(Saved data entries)

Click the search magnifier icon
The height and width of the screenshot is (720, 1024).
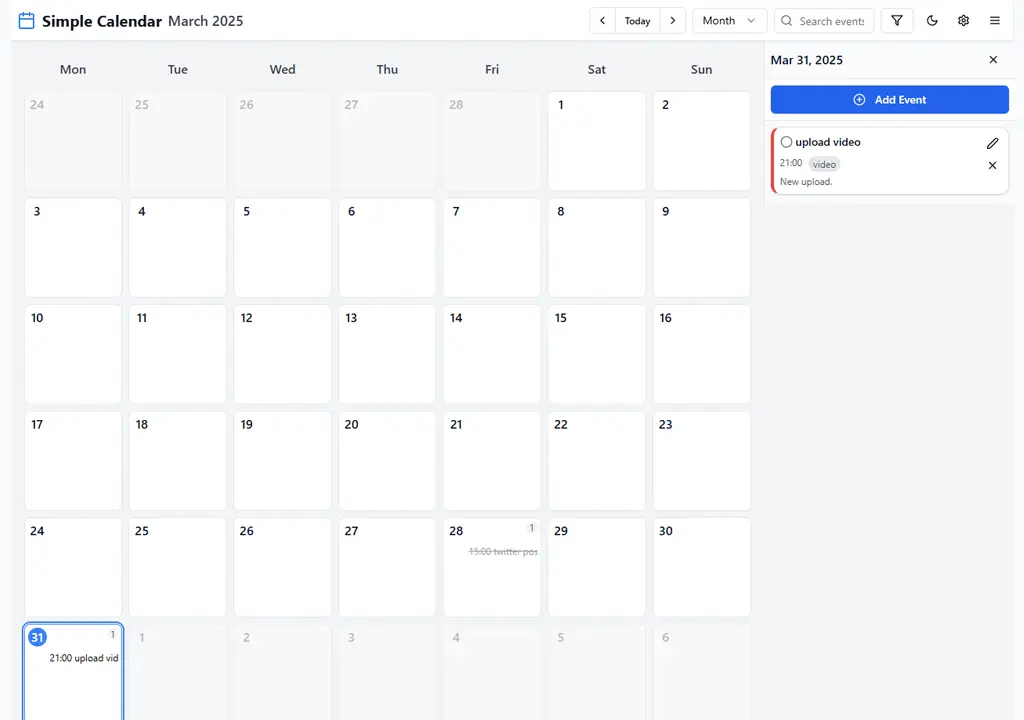coord(787,20)
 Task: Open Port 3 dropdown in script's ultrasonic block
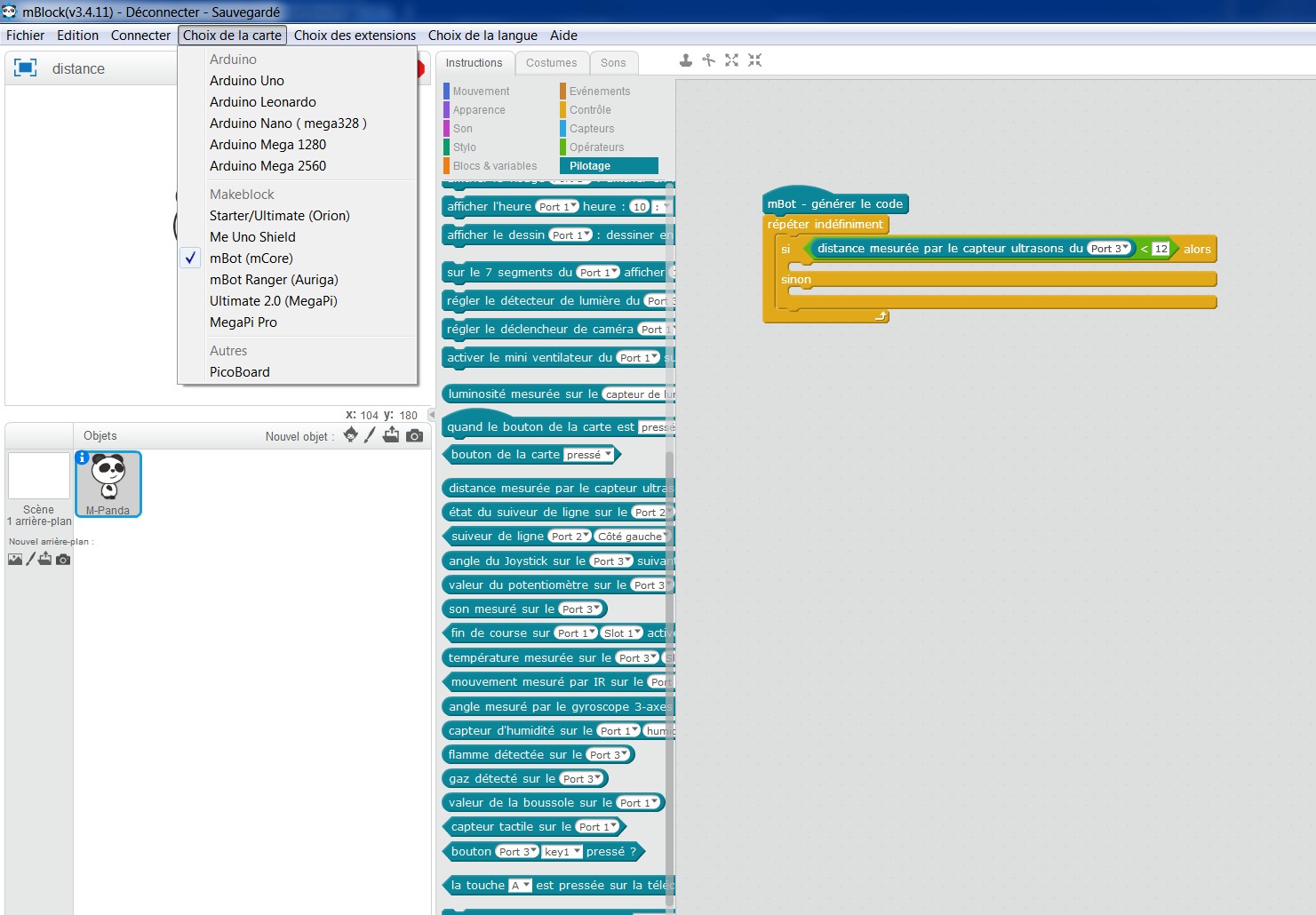click(1109, 249)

Assignment: The entries above are to be reproduced exactly, with the pictures dropped.

Response to the task:
Click the search magnifier icon
The height and width of the screenshot is (720, 1024).
coord(787,20)
 Task: Open Port 3 dropdown in script's ultrasonic block
click(1109, 249)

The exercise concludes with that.